L’influence durable d’une vie curieuse
Il est intéressant de noter que les participants ont été interrogés sur leurs habitudes à trois âges distincts : douze ans, quarante ans et lors du début du suivi. Ils évoquaient alors la place occupée par la lecture, les visites en bibliothèque ou au musée, l’apprentissage des langues étrangères ou encore l’usage régulier du dictionnaire. Ces pratiques, lorsqu’elles étaient régulières, semblaient retarder l’apparition d’Alzheimer en moyenne de cinq années – et celle des troubles cognitifs légers d’environ sept ans.
La neuropsychologue Andrea Zammit, qui a participé à ces travaux, souligne que « Nos résultats montrent que la santé cognitive à un âge avancé dépend fortement d’une exposition continue à des environnements intellectuellement stimulants. »
Cerveau protégé dès l’enfance ?
L’étude va plus loin en s’intéressant à des prélèvements cérébraux réalisés après le décès de certains participants. On y retrouve une protection contre l’accumulation des protéines typiques de la maladie d’Alzheimer chez ceux ayant bénéficié dès l’enfance d’un environnement riche sur le plan intellectuel.
Même si le statut socio-économique a été pris en compte (revenu, accès à l’éducation…), les auteurs rappellent que ces facteurs n’expliquent pas tout : « L’enrichissement cognitif ne se résume pas aux avantages matériels », précisent-ils.

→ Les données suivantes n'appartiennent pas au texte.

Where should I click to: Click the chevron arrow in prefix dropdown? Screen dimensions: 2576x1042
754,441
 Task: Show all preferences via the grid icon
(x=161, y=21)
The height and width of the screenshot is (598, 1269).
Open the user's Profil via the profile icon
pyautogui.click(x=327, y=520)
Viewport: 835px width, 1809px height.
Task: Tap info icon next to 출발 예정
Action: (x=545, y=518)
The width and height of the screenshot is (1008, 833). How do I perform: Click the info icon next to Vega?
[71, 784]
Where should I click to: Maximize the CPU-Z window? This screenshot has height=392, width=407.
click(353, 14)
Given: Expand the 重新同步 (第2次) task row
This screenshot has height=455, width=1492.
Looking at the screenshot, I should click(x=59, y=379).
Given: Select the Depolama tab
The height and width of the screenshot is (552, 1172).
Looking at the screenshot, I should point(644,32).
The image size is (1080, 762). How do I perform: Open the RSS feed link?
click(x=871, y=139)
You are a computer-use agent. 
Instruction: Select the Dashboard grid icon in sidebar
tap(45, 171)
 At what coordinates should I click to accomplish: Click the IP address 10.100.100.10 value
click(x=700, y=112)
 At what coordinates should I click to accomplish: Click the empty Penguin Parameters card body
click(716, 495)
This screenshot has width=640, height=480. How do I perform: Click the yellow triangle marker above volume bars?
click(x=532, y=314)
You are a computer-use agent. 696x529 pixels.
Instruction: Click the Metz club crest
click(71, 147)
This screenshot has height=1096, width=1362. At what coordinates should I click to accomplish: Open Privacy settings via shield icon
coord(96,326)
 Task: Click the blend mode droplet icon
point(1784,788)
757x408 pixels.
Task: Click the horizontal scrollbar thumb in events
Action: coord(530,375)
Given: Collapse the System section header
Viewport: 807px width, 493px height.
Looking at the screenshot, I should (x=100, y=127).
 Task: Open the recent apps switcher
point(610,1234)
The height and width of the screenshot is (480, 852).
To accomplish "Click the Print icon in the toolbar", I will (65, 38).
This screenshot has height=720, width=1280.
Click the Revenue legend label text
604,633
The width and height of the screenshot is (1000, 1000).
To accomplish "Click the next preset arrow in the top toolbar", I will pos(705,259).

Un impact réel… mais nuancé
Bien sûr, on ne saurait affirmer que lire toute sa vie prémunit absolument contre tout déclin cognitif. De multiples facteurs interviennent : sommeil, activité physique, alimentation… De plus, il faut garder à l’esprit que cette recherche repose en partie sur les souvenirs des participants concernant leurs pratiques passées.
Cependant, ces résultats alimentent une conviction grandissante : solliciter régulièrement son esprit – qu’il s’agisse de mots croisés ou d’apprendre une nouvelle langue – participe activement au maintien du cerveau. D’ailleurs, voici quelques recommandations issues des conclusions :
- Misez sur la lecture variée et régulière.
- Cultivez votre curiosité avec musées ou dictionnaires.
- N’hésitez jamais à apprendre… quel que soit votre âge.
À tous les âges donc : il n’est jamais trop tôt ni trop tard pour adopter des habitudes bénéfiques. Des investissements publics favorisant un accès élargi aux environnements culturels (bibliothèques, programmes éducatifs…) pourraient bien contribuer à réduire le poids futur de la démence dans nos sociétés.